Excerpt
☆ ☆ ☆ ☆
Their mother Evelyn (Lindsay Duncan) is wealthy, smart on her own accord, and suddenly becomes interested in Mary, when it’s discovered that the young girl is also a genius.

Frank has help raising his niece. Roberta (Octavia Spencer) is a neighbor and loves Mary as her own. Mary spends Saturday nights with Roberta allowing Frank some space and relaxation from being a sudden father figure. Roberta also gives Frank child rearing guidance as well as an undying trusted friendship.

Frank’s history with his family comes to play when his mother attempts to take Mary away from him because she wants Mary to be schooled privately and then pushed into doing theoretical mathematics at MIT. However, Frank wants to fight to keep Mary because that is what his sister wanted. She wanted Mary to have a more normal life, not the kind of life she had and he agrees.

Helping both Frank and Mary is Mary’s school teacher Bonnie (Jenny Slate). Bonnie identified Mary’s potential and also saw the kindness in her heart. She helps Frank find a way to do what he needs to do.
☆ ☆ ☆ ☆
Supplied material
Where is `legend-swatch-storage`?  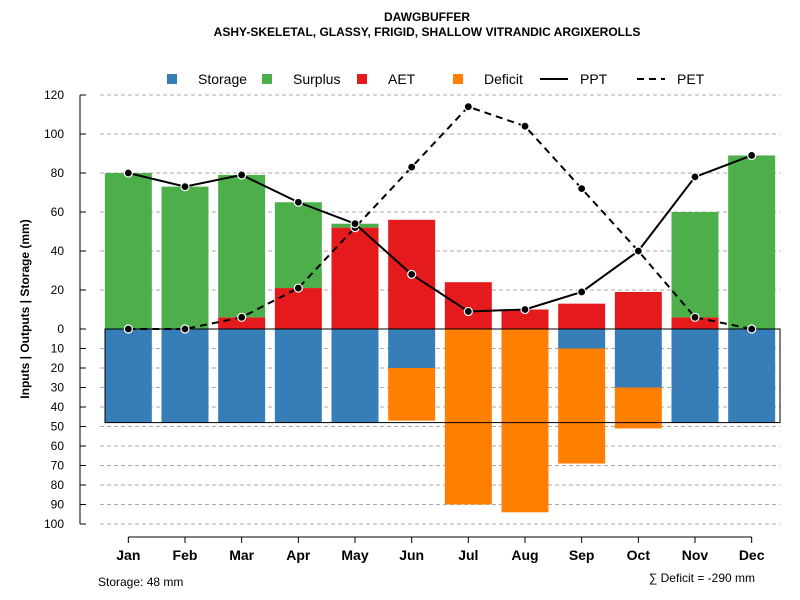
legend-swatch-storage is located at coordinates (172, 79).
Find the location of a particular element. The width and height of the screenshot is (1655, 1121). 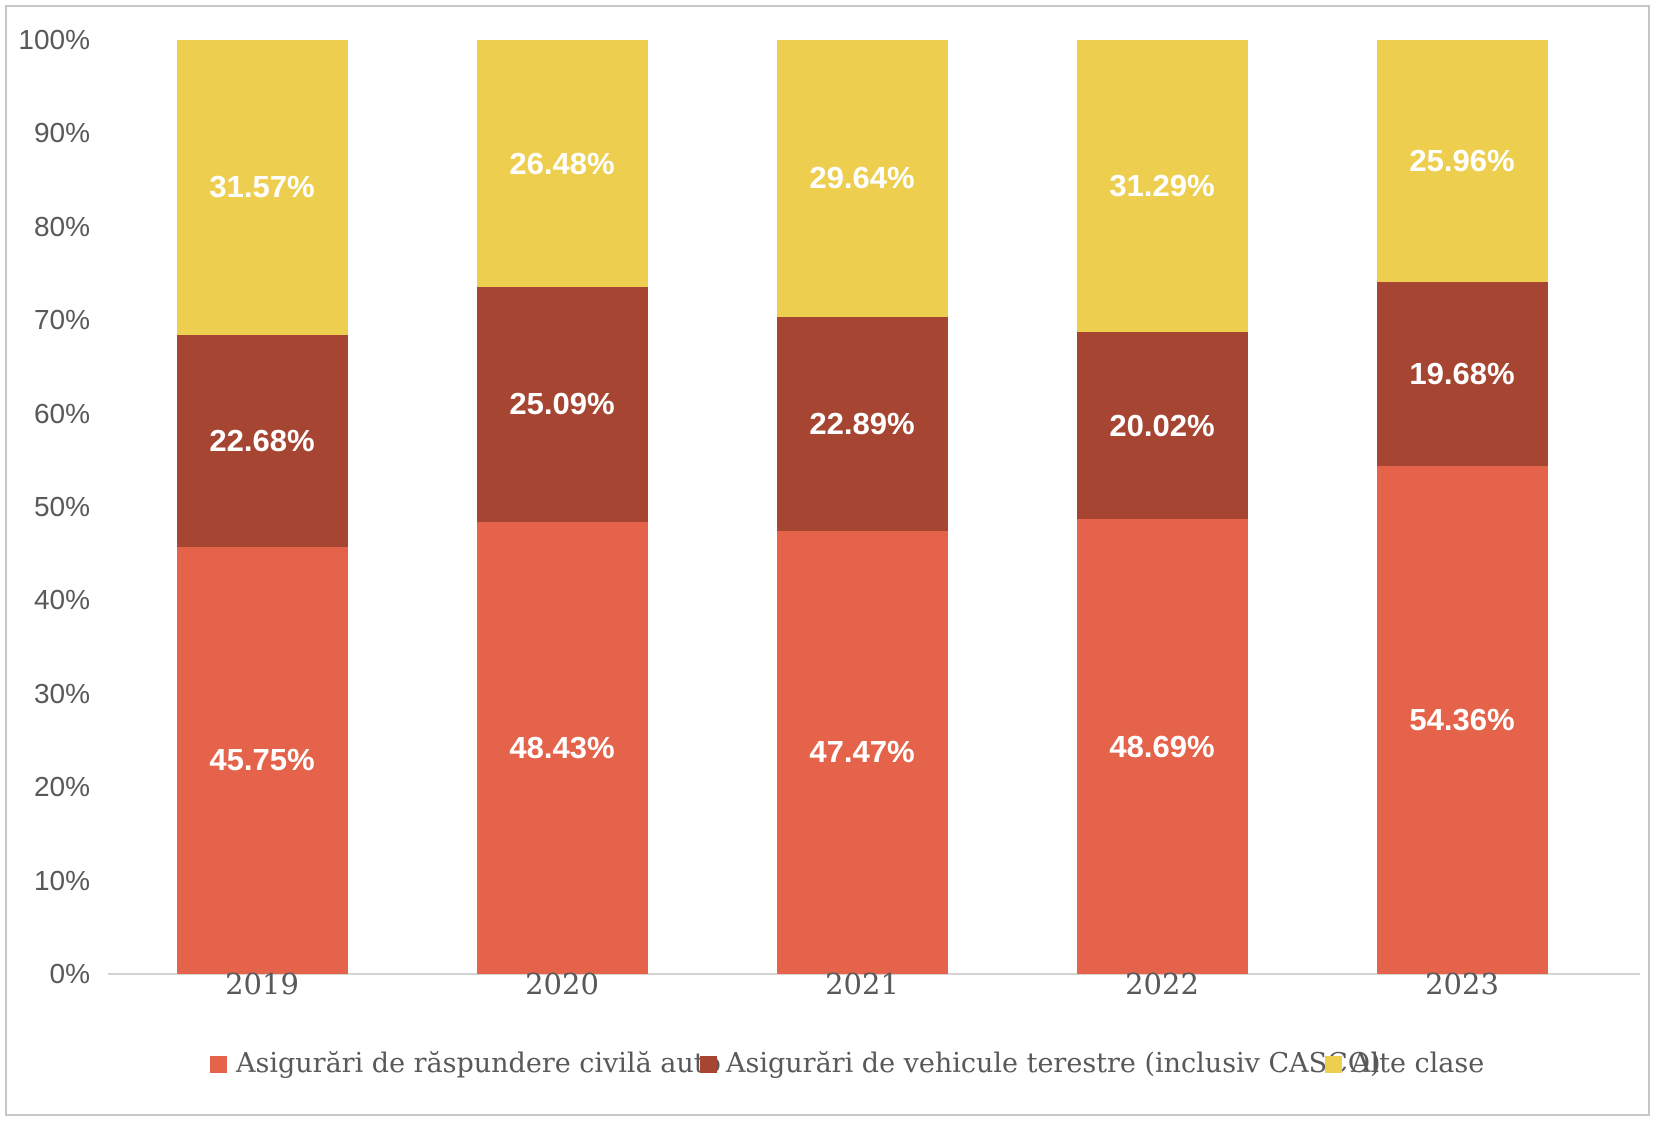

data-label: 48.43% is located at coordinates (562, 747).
☆ ☆ ☆ ☆
Work request 1
Return the stretch of the movie review from "Frank has help" through "needs to do.", copied word for word.
Work request 2
According to the movie review, on which night of the week does Mary stay with Roberta?
Work request 3
Using the movie review, explain in one to three sentences why Frank wants to fight to keep Mary.

Your response 1
Frank has help raising his niece. Roberta (Octavia Spencer) is a neighbor and loves Mary as her own. Mary spends Saturday nights with Roberta allowing Frank some space and relaxation from being a sudden father figure. Roberta also gives Frank child rearing guidance as well as an undying trusted friendship.

Frank’s history with his family comes to play when his mother attempts to take Mary away from him because she wants Mary to be schooled privately and then pushed into doing theoretical mathematics at MIT. However, Frank wants to fight to keep Mary because that is what his sister wanted. She wanted Mary to have a more normal life, not the kind of life she had and he agrees.

Helping both Frank and Mary is Mary’s school teacher Bonnie (Jenny Slate). Bonnie identified Mary’s potential and also saw the kindness in her heart. She helps Frank find a way to do what he needs to do.

Your response 2
Saturday nights.

Your response 3
Frank wants to keep Mary because that is what his sister wanted. She wanted Mary to have a more normal life than the one she had, and he agrees with her.